Vroon Offshore Services said they died on the Viking Islay in the BP Amethyst gas field off the East Yorkshire coast.

The men were named as Finlay MacFadyen, 46, from Aberdeen, Robert O'Brien, 59, from Leven in Fife, and Robert Ebertowski, 40, from Gydnia, Poland.

The Aberdeen-based company said they were securing an anchor chain in the boat's bow when the accident happened.

Mr MacFadyen and Mr O'Brien, both coxswains, and boatman Mr Ebertowski were on board the vessel 25 miles (40km) off the East Yorkshire coast when they were involved in the incident at 0100 BST on Sunday, the company said.

We are doing all we can to find out what happened and will co-operate with all relevant authorities to carry out a full investigation
Graham Philip
Vroon Offshore Services

They were taken to Hull Royal Infirmary by a Sea King helicopter based at RAF Leconfield, East Yorkshire, but died of their injuries.

The remaining nine crew members were safe and well, Vroon Offshore Services confirmed.

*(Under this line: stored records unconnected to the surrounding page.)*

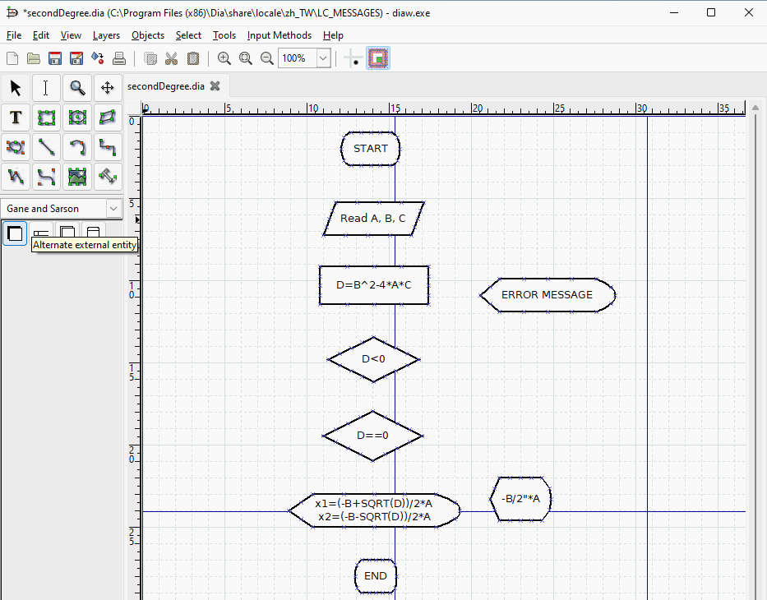Pick the Image insert tool
Screen dimensions: 767x600
tap(77, 177)
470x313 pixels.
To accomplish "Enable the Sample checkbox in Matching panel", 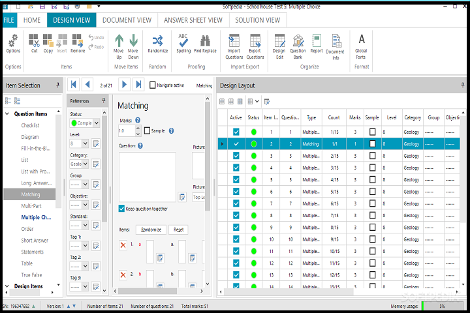I will (147, 130).
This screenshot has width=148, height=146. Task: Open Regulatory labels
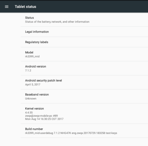(x=84, y=42)
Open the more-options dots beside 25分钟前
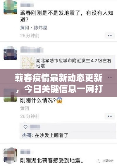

The Viking Islay, a 53-metre emergency response and rescue vessel, was supporting the Ensco 92 drilling rig on BP's Amethyst field when the accident happened.

Full investigation

The company said it had now been returned to the Humber port of Immingham where a full investigation would be carried out by the Marine Accident Investigation Branch.

Graham Philip, chief executive of Vroon Offshore Services, said: "This is a tragic incident, the details of which are still unclear.

"However, we are doing all we can to find out what happened and will co-operate with all relevant authorities to carry out a full investigation.

"Our thoughts currently lie with the family and friends of the men who have tragically lost their lives."

Vroon Offshore Services owns and operates 32 vessels.